Pasó toda la mañana con su
exhaustivo trabajo y cuando calculó que tenía unos diez kilos de minúsculos
trozos de cuarzo puro, sin preocuparse de necesidad alguna, se dirigió a la
parte trasera del horno y empezó a echarle troncos de leña. Mientras la leña
empezaba a arder y él se había quitado ya la raída capa por el calor, se
dirigió a una puerta que abrió sigilosamente. Nadie lo podía ver pero su
cuidado era extremo. Buscó, de entre los diferentes frascos que él mismo había
soplado, tres que contenían cada uno un polvo de color diferente. Cerró otra
vez la puerta y se dirigió a una capsula de porcelana en la que había echado
toda la arena de cuarzo. Con una cara de felicidad que denotaba nerviosismo,
fue echando pequeñas dosis de uno de los polvos y moviendo sin cesar la mezcla.
Cuando consideró que era suficiente, realizó la misma operación con los otros
dos productos. La mezcla poseía un extraño color, había pasado de incoloro cristalino
a un rojo oscuro sucio.
Con sumo cuidado se dirigió a la
boca del horno, que se encontraba casi completamente caliente, e introdujo la
vasija con su mixtura. Debía esperar no menos de tres horas y hacer que el
horno alcanzase su máxima potencia. Sin dejar de echar leña por la tobera
posterior, el hombre, avivaba el fuego y sudaba en un ambiente en el que se
mezclaban los gases de la combustión con los que surgían de la mixtura. Era un
aire casi irrespirable. Cuando consideró que el horno tiraría el tiempo
necesario, se dirigió hacia uno de los largos bancos de madera y empezó a
dibujar con esmero unas figuras con palitos de metal aplastados sobre una
plancha de hierro perfectamente plana. Este era uno de los momentos más
delicados de su trabajo: debía conseguir que con el mínimo número de ellos se
dibujase el difícil diseño que le habían encargado.

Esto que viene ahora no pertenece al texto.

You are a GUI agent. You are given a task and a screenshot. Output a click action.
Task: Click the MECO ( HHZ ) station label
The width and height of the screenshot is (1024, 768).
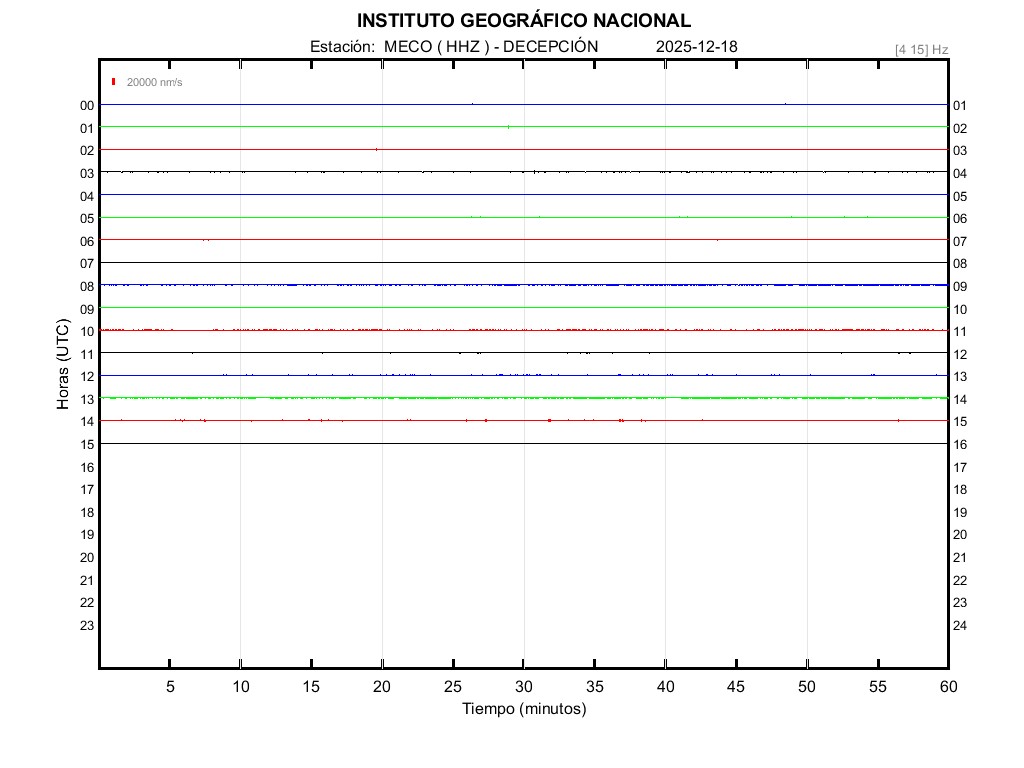tap(437, 46)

Casi empezaba a sentir frío otra
vez cuando creyó que el tiempo de cocción había transcurrido. Tomó su larga
caña de metal e introduciéndola en la mezcla fundida recogió un poco girando
sin cesar el largo tubo. Lo miró sin dejar de moverlo y le pareció que aquella
masa ardiente ya estaba en su punto. La devolvió a su lugar y sujetó
fuertemente el gran dibujo que había realizado.

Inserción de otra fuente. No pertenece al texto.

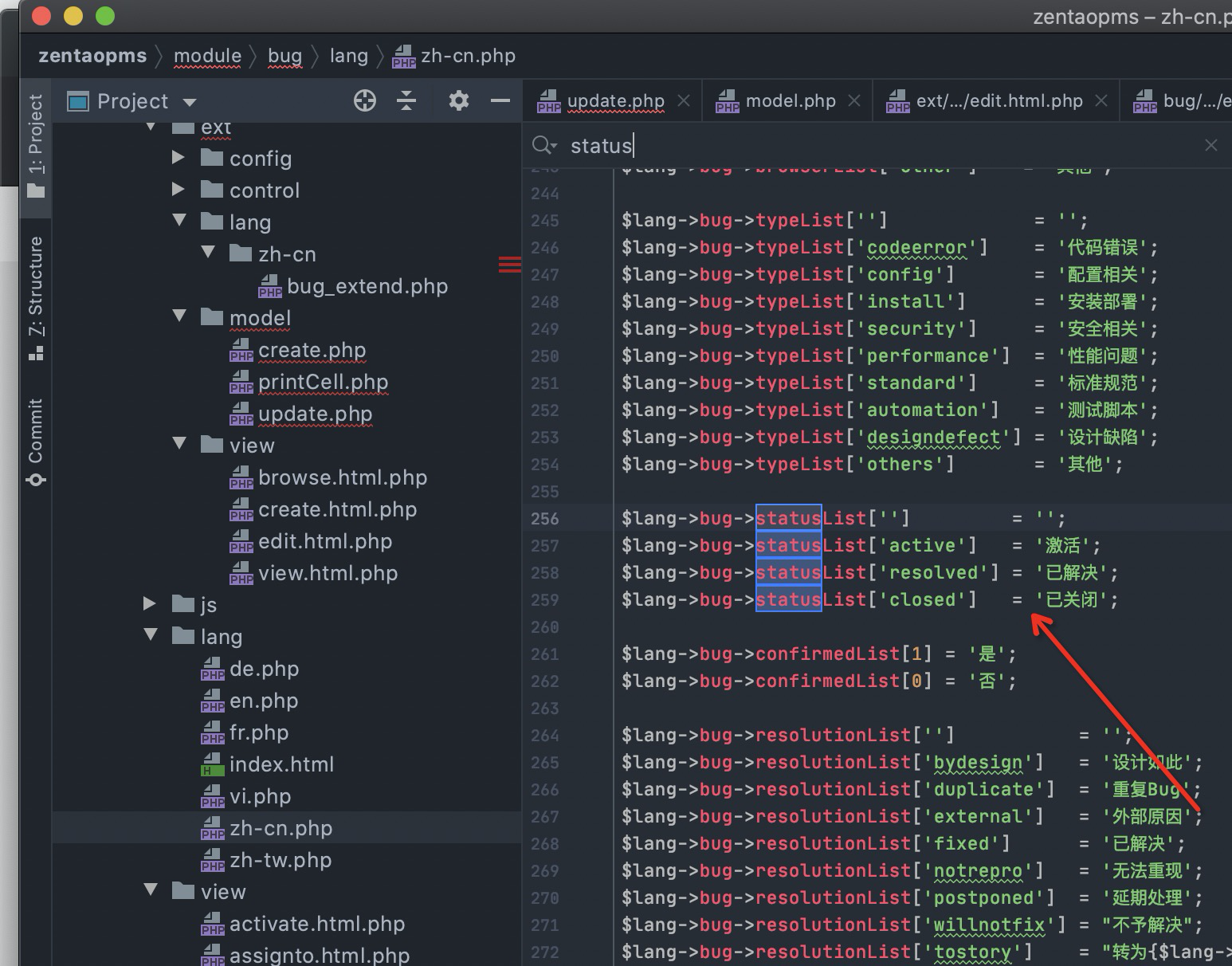Switch to the ext/.../edit.html.php tab
This screenshot has width=1232, height=966.
coord(999,100)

Al echar pequeñas cantidades de
masa ardiente sobre determinados trozos, muchos asimétricos, del enrejado
metálico semejaba un laberinto ardiente. Volvió corriendo a la puerta en la que
se encontraban los frascos encerrados y abriendo nerviosamente buscó y cogió
dos de ellos. No olvidó cerrar de nuevo con las tres vueltas de llave. En una
cápsula pequeña mezcló unas cantidades de ambos y con una larga cuchara de
hierro los introdujo en el horno dejándolos caer a la mixtura inicial. En no
más de media hora volvió a sacar el ardiente cuarzo mezclado y lo fue echando
en otros huecos diferentes de los anteriores, en el rompecabezas de hierros.

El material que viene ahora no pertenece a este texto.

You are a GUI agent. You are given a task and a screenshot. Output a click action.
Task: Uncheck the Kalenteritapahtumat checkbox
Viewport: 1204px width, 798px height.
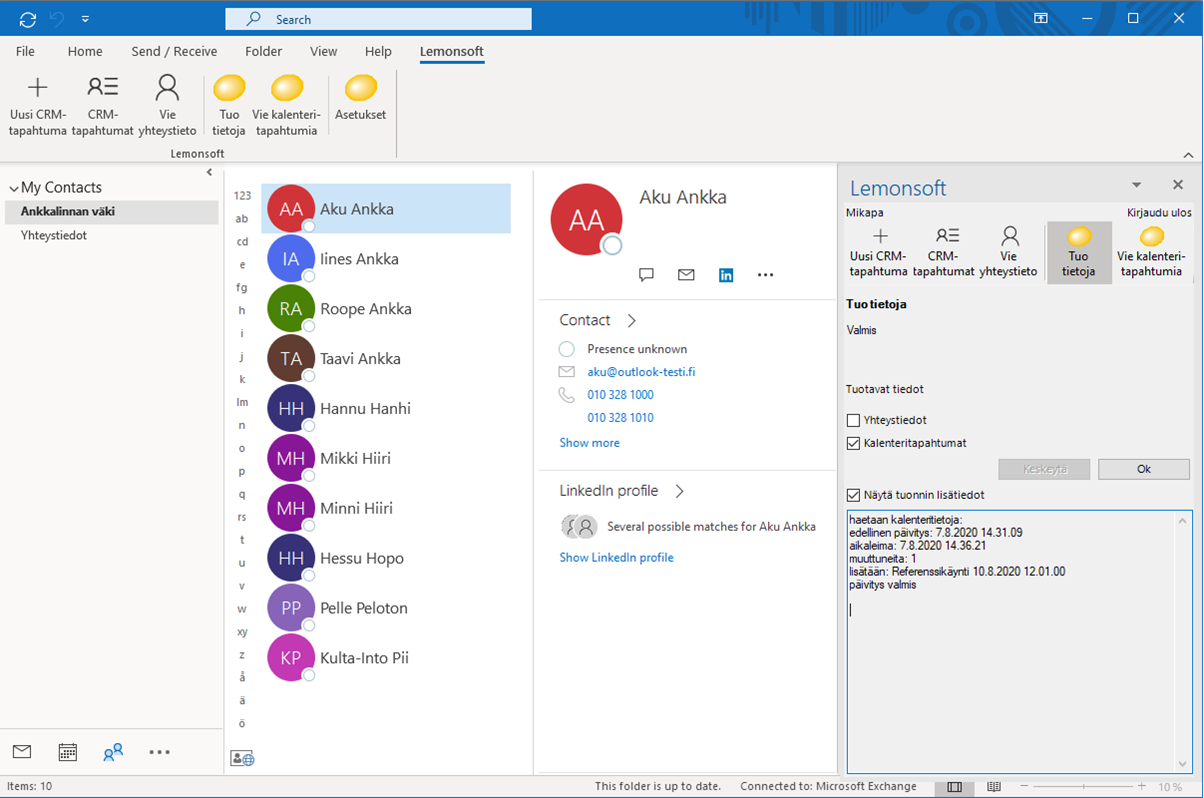tap(853, 443)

Cuando terminó, toda la mezcla
inicial se había acabado. Los dos días siguientes realizó idéntica labor pero
con los cambios propios de aquello que quería conseguir. Llenó cuatro bancos de
madera completamente y para ver su obra se subió a una frágil escalera de
madera apoyada en una pared y la miró desde lo alto. Quedó embelesado. Seis
vidrieras y un rosetón resplandecían con colores jamás conseguidos. Se sentó en
un escalón y dijo: “¡Una morada para la luz!”